*Exercise objective:* Beginning with the line below that contains "The image size is (1288, 947)." and ending with the line that contains "Click the Header panel title bar", copy every line exactly. Copy nothing else.

%%

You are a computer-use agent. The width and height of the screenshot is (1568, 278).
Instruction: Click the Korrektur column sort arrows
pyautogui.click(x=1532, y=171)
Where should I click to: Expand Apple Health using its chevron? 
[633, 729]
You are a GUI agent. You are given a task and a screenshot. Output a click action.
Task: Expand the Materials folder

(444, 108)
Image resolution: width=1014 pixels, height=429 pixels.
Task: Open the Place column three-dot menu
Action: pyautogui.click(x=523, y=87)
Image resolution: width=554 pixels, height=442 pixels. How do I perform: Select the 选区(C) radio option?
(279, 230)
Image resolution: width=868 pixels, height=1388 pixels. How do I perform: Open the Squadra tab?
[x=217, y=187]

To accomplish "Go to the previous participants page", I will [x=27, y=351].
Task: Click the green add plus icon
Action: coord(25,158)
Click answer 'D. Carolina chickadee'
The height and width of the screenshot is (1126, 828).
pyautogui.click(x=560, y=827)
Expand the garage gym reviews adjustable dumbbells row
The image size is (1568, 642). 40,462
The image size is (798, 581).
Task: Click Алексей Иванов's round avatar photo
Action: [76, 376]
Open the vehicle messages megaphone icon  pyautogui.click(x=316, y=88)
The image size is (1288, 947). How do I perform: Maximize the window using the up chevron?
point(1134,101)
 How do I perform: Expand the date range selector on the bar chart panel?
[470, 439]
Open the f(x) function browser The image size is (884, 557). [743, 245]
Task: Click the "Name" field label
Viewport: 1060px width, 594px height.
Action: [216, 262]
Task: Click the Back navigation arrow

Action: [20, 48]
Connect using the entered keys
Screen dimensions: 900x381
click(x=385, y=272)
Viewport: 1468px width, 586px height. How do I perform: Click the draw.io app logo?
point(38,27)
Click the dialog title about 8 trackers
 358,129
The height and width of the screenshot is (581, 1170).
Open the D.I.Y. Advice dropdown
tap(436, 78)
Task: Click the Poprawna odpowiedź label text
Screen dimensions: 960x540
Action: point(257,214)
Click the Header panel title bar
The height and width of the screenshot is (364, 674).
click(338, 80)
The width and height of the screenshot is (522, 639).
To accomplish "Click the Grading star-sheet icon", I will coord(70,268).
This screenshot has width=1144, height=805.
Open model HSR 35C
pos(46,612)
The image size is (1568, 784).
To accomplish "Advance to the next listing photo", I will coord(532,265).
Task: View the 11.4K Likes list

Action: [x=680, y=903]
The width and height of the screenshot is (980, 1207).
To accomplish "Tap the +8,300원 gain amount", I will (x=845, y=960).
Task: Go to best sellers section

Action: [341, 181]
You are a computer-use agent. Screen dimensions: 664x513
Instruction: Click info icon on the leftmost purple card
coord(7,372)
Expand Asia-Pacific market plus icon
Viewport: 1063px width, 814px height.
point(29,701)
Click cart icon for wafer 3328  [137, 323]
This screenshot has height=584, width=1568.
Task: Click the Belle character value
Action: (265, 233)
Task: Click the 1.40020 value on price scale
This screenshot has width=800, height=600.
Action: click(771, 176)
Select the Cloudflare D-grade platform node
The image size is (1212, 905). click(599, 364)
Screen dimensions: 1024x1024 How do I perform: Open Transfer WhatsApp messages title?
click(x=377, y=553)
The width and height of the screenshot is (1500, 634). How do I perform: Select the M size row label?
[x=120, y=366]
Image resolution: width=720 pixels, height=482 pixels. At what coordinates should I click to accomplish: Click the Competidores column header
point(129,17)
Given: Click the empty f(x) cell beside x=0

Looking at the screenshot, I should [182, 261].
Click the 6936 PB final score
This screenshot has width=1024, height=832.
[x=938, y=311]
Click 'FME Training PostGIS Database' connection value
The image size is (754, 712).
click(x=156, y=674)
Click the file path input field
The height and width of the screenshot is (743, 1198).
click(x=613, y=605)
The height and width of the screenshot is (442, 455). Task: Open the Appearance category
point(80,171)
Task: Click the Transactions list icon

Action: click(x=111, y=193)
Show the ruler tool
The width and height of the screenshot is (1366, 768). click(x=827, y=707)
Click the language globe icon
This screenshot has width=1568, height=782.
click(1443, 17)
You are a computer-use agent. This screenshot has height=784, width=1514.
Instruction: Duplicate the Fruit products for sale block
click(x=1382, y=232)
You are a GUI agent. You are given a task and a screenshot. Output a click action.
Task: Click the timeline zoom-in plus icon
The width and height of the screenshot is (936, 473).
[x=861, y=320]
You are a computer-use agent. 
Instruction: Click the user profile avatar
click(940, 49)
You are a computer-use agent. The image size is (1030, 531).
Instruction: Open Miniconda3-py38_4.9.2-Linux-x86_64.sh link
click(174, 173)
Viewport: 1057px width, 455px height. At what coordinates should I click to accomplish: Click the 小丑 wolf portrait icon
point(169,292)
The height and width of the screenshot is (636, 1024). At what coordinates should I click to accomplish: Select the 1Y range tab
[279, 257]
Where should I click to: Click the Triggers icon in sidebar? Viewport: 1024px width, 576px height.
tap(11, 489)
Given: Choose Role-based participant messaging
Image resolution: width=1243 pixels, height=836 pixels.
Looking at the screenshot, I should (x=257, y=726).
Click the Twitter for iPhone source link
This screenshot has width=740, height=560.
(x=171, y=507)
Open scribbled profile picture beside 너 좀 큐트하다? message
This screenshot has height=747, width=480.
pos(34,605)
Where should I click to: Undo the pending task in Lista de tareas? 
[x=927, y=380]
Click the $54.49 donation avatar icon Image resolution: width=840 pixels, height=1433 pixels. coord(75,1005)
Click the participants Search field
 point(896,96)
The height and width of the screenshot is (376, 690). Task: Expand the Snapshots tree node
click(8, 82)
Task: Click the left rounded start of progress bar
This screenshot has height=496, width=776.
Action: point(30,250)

%%

*Task solution:*
The image size is (1288, 947). How do I perform: Maximize the window using the up chevron?
point(1134,101)
 How do I perform: Expand the date range selector on the bar chart panel?
[470, 439]
Open the f(x) function browser The image size is (884, 557). [743, 245]
Task: Click the "Name" field label
Viewport: 1060px width, 594px height.
Action: [216, 262]
Task: Click the Back navigation arrow

Action: [20, 48]
Connect using the entered keys
Screen dimensions: 900x381
click(x=385, y=272)
Viewport: 1468px width, 586px height. How do I perform: Click the draw.io app logo?
point(38,27)
Click the dialog title about 8 trackers
 358,129
The height and width of the screenshot is (581, 1170).
Open the D.I.Y. Advice dropdown
tap(436, 78)
Task: Click the Poprawna odpowiedź label text
Screen dimensions: 960x540
Action: point(257,214)
Click the Header panel title bar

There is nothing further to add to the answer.